Dion

Plutarch

Plutarch. Plutarch's Lives, Vol. VI. Perrin, Bernadotte, translator. Cambridge, MA: Harvard University Press; London: William Heinemann Ltd., 1918.

And it is related that Dion once went to pay a visit to Ptoeodorus the Megarian, upon his invitation. Now Ptoeodorus, it would seem, was one of the wealthy and influential men of the city;

and when, therefore, Dion saw a crowd of people at his door, and a press of business, which made him difficult of access and hard to come at, he turned to his friends, who were vexed and indignant at it, and said: Why should we blame this man? For we ourselves used to do just so in Syracuse.
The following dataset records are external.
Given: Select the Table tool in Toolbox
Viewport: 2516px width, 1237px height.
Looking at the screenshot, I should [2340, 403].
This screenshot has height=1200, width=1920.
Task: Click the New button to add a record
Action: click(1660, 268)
But as time went on, Dionysius became jealous of Dion and afraid of his popularity among the Greeks. He therefore stopped sending him his revenues, and handed his estate over to his own private stewards.

However, with a desire to make head against the bad repute which he had also won among the philosophers on Plato’s account, he assembled at his court many men with a reputation for learning.

But he was ambitious to surpass them all in discussion, and was therefore driven to use inaptly what he had imperfectly learned from Plato.

So he yearned once more for that philosopher, and reproached himself for not having utilized his presence to learn all that he should have learned.

And since, like a tyrant, he was always extravagant in his desires and headstrong in all that he undertook, he set out at once to secure Plato, and, leaving no stone unturned, persuaded Archytas and his fellow Pythagoreans to become sureties for his agreements, and to summon Plato; for it was through Plato, in the first place, that he had entered into friendly relations with these philosophers.